**EXERCISE INSTRUCTIONS**
Output as a JSON list of strings every line starting at the line containing "Image resolution: width=1440" and ending at the last of the rows, with one string per line and blank lines omitted.

**Data listing**
-=-=-
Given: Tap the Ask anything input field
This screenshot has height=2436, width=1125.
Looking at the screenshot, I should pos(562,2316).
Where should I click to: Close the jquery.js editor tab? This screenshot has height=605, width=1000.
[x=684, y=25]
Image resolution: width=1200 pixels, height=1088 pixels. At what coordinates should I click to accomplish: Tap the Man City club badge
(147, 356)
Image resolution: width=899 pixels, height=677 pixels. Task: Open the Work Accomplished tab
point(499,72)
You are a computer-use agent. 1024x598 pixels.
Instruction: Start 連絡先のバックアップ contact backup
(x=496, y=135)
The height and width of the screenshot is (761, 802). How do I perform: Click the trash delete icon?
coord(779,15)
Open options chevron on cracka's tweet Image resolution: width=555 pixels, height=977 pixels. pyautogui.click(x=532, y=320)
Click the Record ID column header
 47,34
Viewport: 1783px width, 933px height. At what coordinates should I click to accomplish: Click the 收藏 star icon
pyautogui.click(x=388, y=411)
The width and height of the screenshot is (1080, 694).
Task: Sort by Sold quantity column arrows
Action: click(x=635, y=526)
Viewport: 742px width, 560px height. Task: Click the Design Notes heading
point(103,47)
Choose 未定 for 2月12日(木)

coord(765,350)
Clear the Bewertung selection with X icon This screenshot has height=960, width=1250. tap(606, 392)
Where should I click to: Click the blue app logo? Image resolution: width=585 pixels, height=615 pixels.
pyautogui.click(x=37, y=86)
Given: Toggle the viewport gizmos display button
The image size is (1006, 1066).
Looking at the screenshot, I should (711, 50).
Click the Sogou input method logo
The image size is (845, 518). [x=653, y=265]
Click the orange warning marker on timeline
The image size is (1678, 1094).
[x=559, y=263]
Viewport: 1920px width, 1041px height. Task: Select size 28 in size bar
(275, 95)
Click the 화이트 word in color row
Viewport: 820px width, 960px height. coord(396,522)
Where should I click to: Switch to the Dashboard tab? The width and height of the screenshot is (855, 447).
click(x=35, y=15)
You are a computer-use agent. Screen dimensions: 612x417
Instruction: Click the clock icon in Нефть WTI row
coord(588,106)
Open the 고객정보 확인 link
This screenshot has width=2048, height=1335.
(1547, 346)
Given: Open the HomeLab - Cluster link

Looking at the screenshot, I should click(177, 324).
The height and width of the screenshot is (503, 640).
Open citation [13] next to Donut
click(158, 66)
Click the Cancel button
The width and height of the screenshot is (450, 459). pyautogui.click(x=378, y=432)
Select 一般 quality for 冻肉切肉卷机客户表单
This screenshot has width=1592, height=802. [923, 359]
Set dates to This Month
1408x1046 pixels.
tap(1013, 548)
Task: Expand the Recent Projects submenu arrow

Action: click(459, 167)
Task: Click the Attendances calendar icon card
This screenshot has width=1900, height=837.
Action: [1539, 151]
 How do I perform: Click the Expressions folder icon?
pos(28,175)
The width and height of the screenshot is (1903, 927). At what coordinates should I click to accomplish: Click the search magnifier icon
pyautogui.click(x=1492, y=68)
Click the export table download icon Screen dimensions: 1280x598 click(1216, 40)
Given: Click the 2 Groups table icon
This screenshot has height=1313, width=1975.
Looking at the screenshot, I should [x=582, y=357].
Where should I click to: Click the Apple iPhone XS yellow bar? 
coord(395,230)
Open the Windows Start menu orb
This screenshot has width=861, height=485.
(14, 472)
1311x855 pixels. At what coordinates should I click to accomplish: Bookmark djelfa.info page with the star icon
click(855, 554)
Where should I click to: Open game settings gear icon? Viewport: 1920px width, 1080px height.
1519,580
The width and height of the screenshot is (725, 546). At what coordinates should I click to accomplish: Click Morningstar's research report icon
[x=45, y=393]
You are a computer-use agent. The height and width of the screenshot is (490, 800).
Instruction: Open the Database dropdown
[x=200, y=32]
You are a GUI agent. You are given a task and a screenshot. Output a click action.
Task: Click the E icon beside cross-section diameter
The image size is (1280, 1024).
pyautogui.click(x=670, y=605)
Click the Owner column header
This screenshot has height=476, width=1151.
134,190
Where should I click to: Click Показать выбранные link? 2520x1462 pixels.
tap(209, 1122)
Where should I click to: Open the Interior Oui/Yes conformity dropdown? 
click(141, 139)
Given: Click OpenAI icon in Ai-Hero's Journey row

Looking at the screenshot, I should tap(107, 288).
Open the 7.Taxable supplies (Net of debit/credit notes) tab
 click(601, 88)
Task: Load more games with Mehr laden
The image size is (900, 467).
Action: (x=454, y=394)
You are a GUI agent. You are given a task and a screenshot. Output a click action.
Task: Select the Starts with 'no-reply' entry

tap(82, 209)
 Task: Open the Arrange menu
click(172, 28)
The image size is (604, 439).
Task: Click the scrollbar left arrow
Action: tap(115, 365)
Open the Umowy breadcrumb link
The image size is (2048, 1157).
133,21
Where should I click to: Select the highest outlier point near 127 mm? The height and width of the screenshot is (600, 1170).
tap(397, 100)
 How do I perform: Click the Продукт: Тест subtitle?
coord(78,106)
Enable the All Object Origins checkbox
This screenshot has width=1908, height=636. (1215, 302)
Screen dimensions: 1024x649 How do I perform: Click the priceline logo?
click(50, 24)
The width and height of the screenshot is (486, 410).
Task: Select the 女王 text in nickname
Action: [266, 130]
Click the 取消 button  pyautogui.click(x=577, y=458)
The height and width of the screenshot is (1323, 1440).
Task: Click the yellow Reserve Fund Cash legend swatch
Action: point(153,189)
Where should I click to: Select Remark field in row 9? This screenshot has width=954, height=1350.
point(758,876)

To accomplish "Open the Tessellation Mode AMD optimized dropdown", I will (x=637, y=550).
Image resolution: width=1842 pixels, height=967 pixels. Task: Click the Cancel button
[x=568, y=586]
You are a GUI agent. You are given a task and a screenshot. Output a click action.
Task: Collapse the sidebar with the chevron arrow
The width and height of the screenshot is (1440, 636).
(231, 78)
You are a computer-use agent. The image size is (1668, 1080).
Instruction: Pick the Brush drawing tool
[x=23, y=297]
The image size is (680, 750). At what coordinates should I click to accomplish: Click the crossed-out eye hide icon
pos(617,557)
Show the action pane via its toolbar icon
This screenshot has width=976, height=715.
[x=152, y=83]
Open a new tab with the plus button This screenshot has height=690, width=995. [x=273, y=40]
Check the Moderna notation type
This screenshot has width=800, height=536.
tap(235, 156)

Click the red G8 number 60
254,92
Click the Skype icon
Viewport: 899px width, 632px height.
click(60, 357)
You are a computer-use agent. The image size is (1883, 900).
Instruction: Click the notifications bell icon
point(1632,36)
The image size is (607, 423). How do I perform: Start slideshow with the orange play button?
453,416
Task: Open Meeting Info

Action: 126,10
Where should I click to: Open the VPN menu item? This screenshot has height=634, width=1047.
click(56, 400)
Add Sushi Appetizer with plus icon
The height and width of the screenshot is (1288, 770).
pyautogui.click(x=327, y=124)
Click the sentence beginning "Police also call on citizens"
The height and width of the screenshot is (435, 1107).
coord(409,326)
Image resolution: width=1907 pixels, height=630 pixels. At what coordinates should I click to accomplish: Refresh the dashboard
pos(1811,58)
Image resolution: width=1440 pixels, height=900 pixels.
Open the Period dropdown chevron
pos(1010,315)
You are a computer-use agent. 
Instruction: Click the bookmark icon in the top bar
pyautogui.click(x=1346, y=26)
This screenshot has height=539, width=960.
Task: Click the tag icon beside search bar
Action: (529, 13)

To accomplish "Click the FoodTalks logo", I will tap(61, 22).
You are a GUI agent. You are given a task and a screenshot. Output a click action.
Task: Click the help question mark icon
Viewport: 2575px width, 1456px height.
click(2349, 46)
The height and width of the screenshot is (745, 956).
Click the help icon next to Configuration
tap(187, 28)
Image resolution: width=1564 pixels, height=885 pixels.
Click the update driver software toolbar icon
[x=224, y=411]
-=-=-
**FINISHED EXERCISE**
[
  "Image resolution: width=1440 pixels, height=900 pixels.",
  "Open the Period dropdown chevron",
  "pos(1010,315)",
  "You are a computer-use agent. ",
  "Instruction: Click the bookmark icon in the top bar",
  "pyautogui.click(x=1346, y=26)",
  "This screenshot has height=539, width=960.",
  "Task: Click the tag icon beside search bar",
  "Action: (529, 13)",
  "To accomplish \"Click the FoodTalks logo\", I will tap(61, 22).",
  "You are a GUI agent. You are given a task and a screenshot. Output a click action.",
  "Task: Click the help question mark icon",
  "Viewport: 2575px width, 1456px height.",
  "click(2349, 46)",
  "The height and width of the screenshot is (745, 956).",
  "Click the help icon next to Configuration",
  "tap(187, 28)",
  "Image resolution: width=1564 pixels, height=885 pixels.",
  "Click the update driver software toolbar icon",
  "[x=224, y=411]"
]